'''

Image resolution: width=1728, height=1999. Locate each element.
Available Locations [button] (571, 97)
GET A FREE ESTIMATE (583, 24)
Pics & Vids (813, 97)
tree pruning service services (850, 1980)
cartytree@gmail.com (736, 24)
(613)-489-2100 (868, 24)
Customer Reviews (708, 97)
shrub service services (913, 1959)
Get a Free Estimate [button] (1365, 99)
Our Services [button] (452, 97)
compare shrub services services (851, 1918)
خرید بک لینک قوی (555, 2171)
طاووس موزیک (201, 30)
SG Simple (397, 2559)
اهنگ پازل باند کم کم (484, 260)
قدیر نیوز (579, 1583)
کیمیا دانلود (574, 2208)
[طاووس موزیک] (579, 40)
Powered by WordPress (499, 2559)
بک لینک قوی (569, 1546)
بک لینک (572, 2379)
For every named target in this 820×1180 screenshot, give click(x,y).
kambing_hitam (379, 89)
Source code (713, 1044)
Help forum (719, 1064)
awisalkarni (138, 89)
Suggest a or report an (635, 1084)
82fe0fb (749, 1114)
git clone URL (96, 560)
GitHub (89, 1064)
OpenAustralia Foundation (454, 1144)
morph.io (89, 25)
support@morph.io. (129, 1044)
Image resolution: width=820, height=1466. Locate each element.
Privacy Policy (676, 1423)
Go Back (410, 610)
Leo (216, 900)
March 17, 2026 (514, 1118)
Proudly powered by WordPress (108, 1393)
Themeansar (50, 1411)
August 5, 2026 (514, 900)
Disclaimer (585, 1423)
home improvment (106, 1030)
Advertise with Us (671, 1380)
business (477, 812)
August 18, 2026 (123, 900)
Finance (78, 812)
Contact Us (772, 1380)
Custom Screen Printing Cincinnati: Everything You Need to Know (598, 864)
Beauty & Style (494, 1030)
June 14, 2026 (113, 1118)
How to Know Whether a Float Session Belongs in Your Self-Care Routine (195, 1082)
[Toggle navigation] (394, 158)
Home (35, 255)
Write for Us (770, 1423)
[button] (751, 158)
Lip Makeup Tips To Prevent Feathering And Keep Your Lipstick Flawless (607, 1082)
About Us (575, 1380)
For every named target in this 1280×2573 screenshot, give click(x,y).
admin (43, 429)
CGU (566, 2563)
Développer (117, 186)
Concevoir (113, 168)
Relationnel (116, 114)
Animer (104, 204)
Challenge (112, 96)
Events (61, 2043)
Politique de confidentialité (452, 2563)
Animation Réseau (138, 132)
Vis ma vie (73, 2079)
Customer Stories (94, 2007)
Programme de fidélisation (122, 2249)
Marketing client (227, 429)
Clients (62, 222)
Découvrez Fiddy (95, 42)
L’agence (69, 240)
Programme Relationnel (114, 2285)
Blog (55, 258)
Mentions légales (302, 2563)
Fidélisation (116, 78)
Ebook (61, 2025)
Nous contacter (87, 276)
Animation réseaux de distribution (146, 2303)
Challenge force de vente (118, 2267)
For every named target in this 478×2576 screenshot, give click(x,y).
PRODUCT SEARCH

'''

→ TASK DETAILS:
No line may be skipped. Transcribe the listing above exactly.

→ EXERCISE OUTPUT:
Image resolution: width=1728, height=1999. Locate each element.
Available Locations [button] (571, 97)
GET A FREE ESTIMATE (583, 24)
Pics & Vids (813, 97)
tree pruning service services (850, 1980)
cartytree@gmail.com (736, 24)
(613)-489-2100 (868, 24)
Customer Reviews (708, 97)
shrub service services (913, 1959)
Get a Free Estimate [button] (1365, 99)
Our Services [button] (452, 97)
compare shrub services services (851, 1918)
خرید بک لینک قوی (555, 2171)
طاووس موزیک (201, 30)
SG Simple (397, 2559)
اهنگ پازل باند کم کم (484, 260)
قدیر نیوز (579, 1583)
کیمیا دانلود (574, 2208)
[طاووس موزیک] (579, 40)
Powered by WordPress (499, 2559)
بک لینک قوی (569, 1546)
بک لینک (572, 2379)
For every named target in this 820×1180 screenshot, give click(x,y).
kambing_hitam (379, 89)
Source code (713, 1044)
Help forum (719, 1064)
awisalkarni (138, 89)
Suggest a or report an (635, 1084)
82fe0fb (749, 1114)
git clone URL (96, 560)
GitHub (89, 1064)
OpenAustralia Foundation (454, 1144)
morph.io (89, 25)
support@morph.io. (129, 1044)
Image resolution: width=820, height=1466. Locate each element.
Privacy Policy (676, 1423)
Go Back (410, 610)
Leo (216, 900)
March 17, 2026 (514, 1118)
Proudly powered by WordPress (108, 1393)
Themeansar (50, 1411)
August 5, 2026 (514, 900)
Disclaimer (585, 1423)
home improvment (106, 1030)
Advertise with Us (671, 1380)
business (477, 812)
August 18, 2026 (123, 900)
Finance (78, 812)
Contact Us (772, 1380)
Custom Screen Printing Cincinnati: Everything You Need to Know (598, 864)
Beauty & Style (494, 1030)
June 14, 2026 (113, 1118)
How to Know Whether a Float Session Belongs in Your Self-Care Routine (195, 1082)
[Toggle navigation] (394, 158)
Home (35, 255)
Write for Us (770, 1423)
[button] (751, 158)
Lip Makeup Tips To Prevent Feathering And Keep Your Lipstick Flawless (607, 1082)
About Us (575, 1380)
For every named target in this 1280×2573 screenshot, give click(x,y).
admin (43, 429)
CGU (566, 2563)
Développer (117, 186)
Concevoir (113, 168)
Relationnel (116, 114)
Animer (104, 204)
Challenge (112, 96)
Events (61, 2043)
Politique de confidentialité (452, 2563)
Animation Réseau (138, 132)
Vis ma vie (73, 2079)
Customer Stories (94, 2007)
Programme de fidélisation (122, 2249)
Marketing client (227, 429)
Clients (62, 222)
Découvrez Fiddy (95, 42)
L’agence (69, 240)
Programme Relationnel (114, 2285)
Blog (55, 258)
Mentions légales (302, 2563)
Fidélisation (116, 78)
Ebook (61, 2025)
Nous contacter (87, 276)
Animation réseaux de distribution (146, 2303)
Challenge force de vente (118, 2267)
For every named target in this 478×2576 screenshot, give click(x,y).
PRODUCT SEARCH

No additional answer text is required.